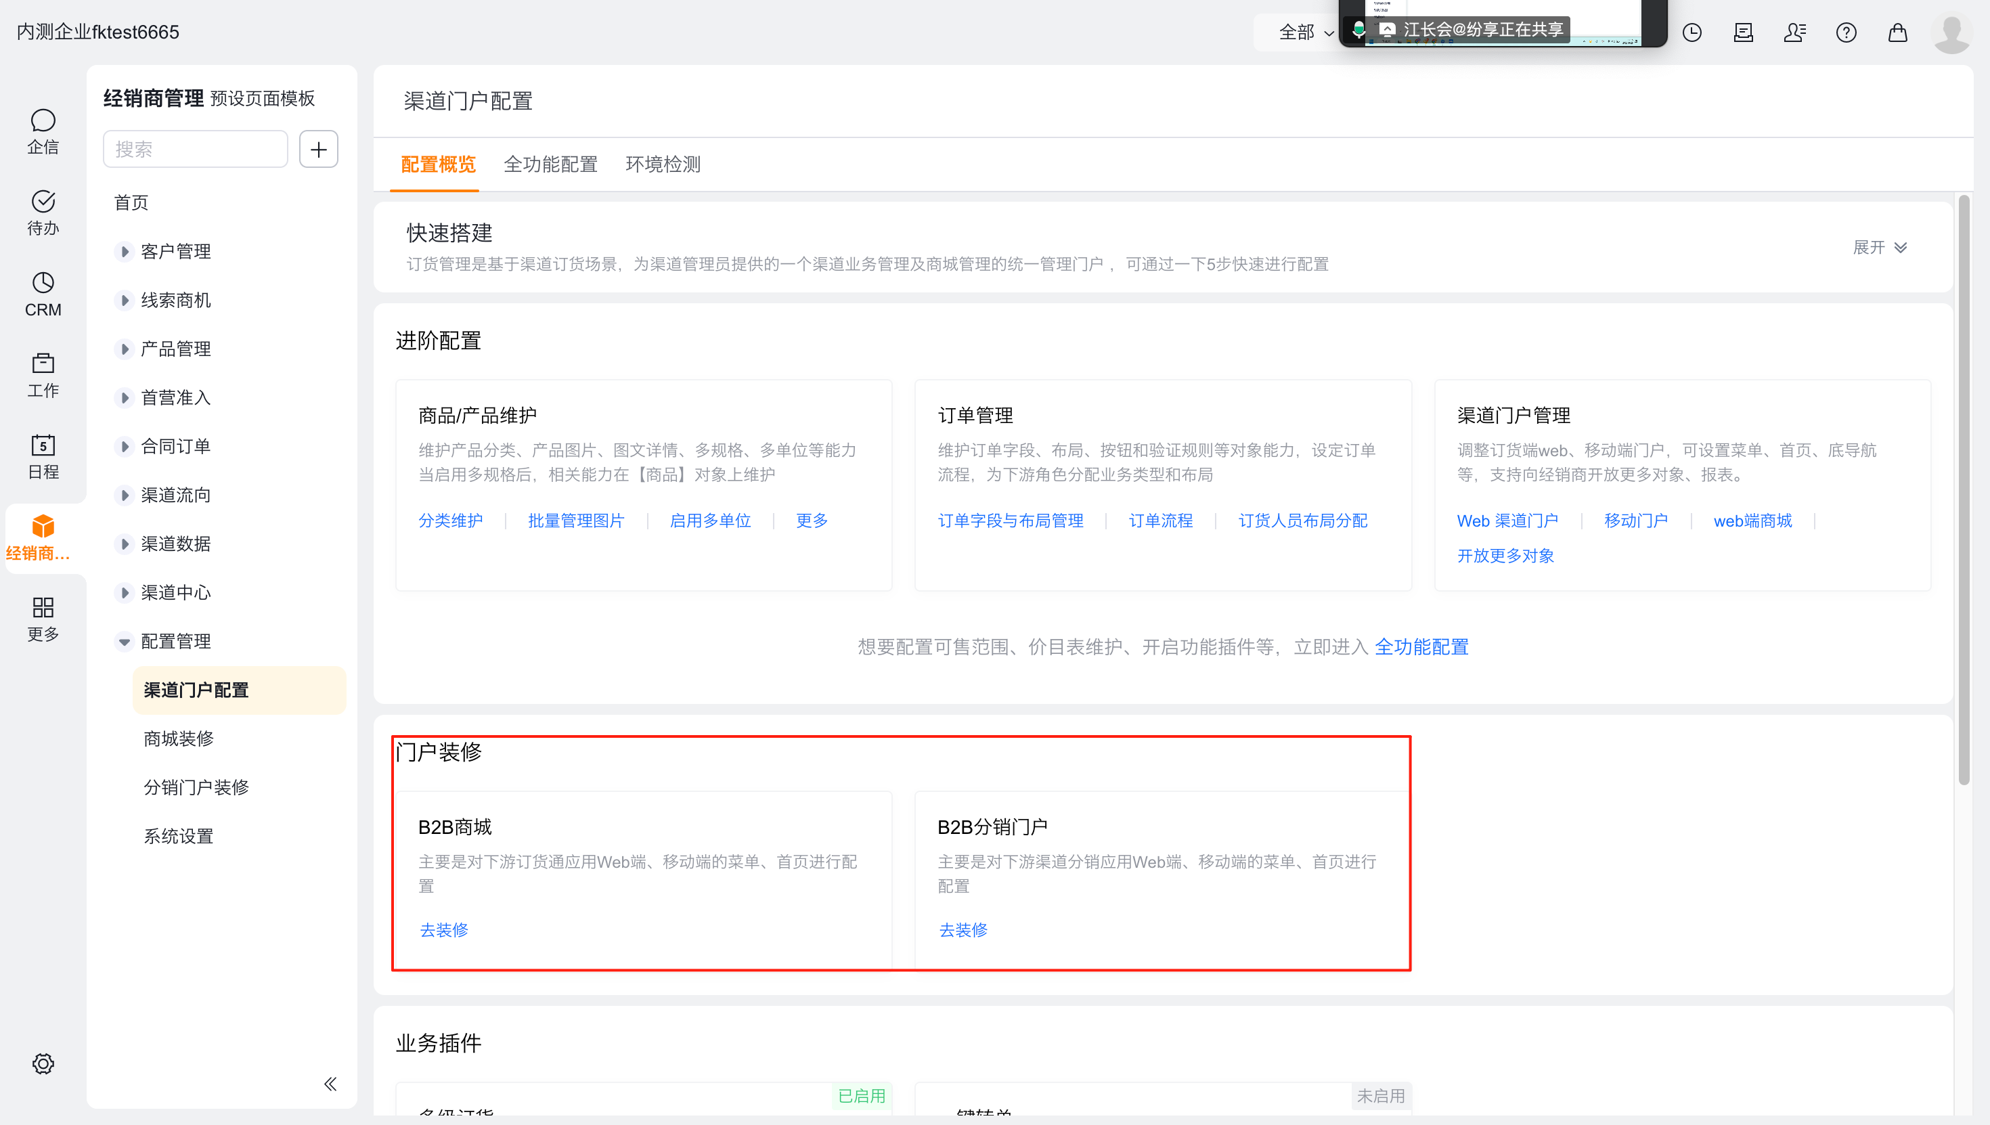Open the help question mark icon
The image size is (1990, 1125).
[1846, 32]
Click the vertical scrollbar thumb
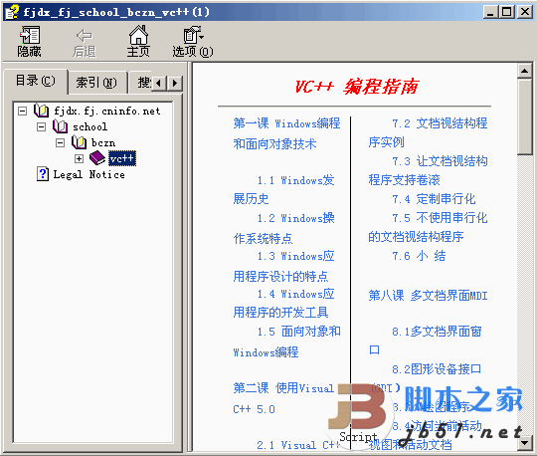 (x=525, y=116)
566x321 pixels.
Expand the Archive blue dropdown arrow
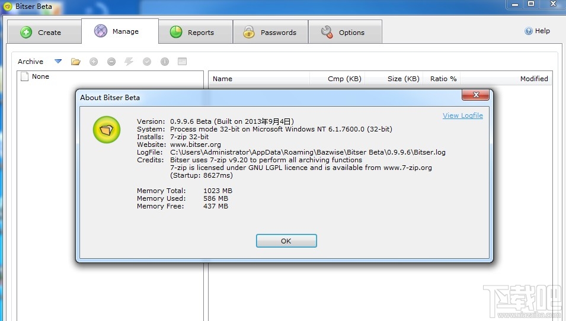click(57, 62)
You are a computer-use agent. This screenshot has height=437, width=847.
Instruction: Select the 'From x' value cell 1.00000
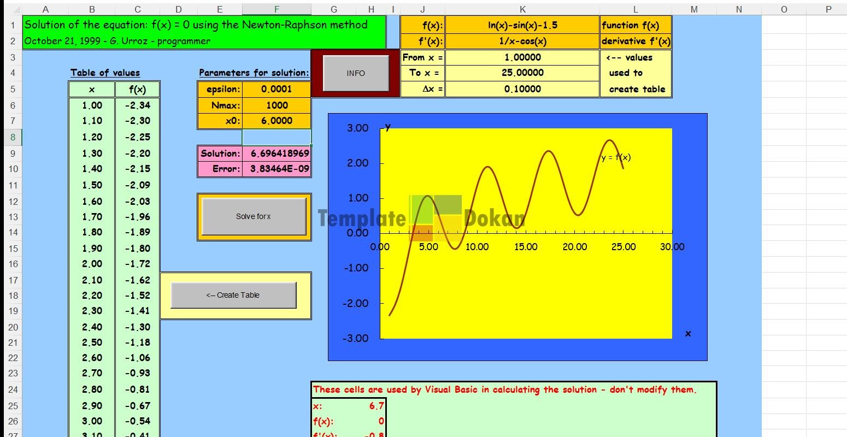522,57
□ □ □ □ □
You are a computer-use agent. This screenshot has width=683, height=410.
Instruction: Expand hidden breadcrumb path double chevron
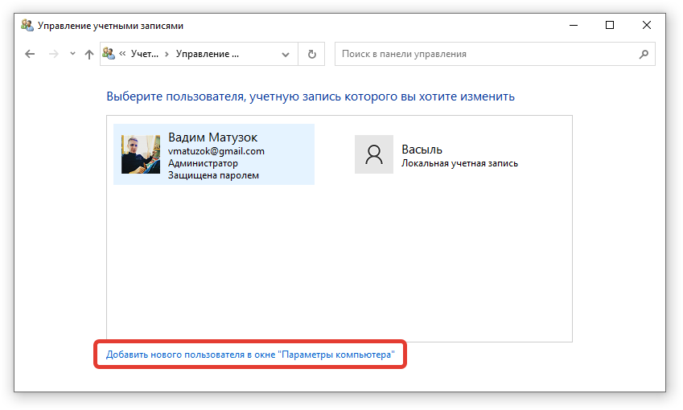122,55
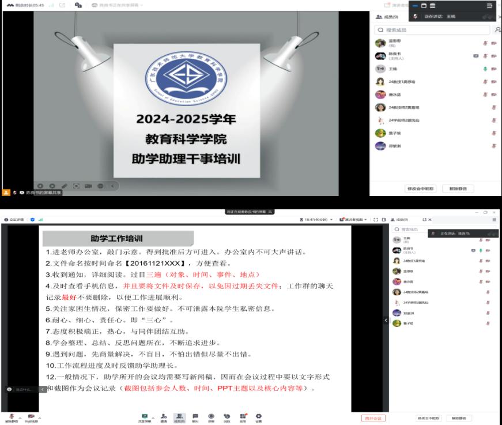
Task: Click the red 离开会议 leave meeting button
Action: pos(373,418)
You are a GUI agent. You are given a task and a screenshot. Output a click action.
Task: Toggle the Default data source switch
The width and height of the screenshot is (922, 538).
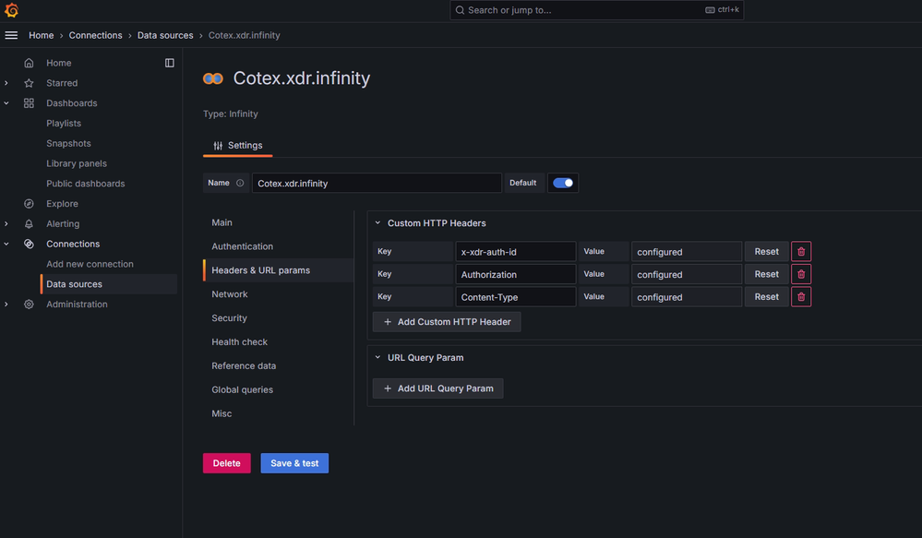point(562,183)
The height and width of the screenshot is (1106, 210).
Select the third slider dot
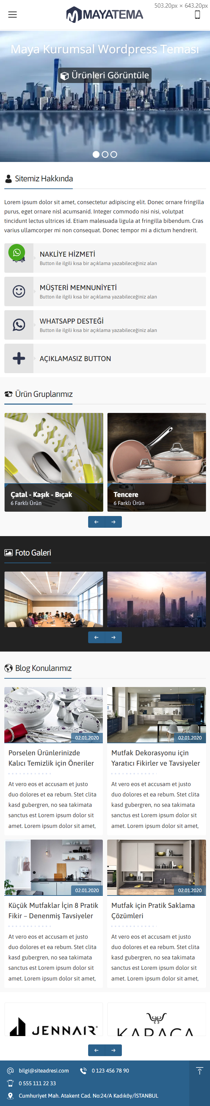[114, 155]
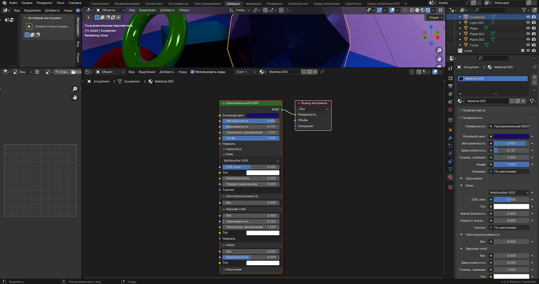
□ □ □ □ □
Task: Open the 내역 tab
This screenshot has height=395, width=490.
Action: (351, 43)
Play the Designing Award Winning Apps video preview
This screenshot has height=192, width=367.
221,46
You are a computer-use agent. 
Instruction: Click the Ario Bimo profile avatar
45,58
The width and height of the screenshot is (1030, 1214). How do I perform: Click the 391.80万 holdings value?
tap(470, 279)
□ □ □ □ □
- **Objective**
Quote the records above word for word, starting at the line that contains "Task: Open the 내역 tab" and ending at the line that contains "tap(470, 279)".

- **Full solution**
Task: Open the 내역 tab
This screenshot has height=395, width=490.
Action: (351, 43)
Play the Designing Award Winning Apps video preview
This screenshot has height=192, width=367.
221,46
You are a computer-use agent. 
Instruction: Click the Ario Bimo profile avatar
45,58
The width and height of the screenshot is (1030, 1214). How do I perform: Click the 391.80万 holdings value?
tap(470, 279)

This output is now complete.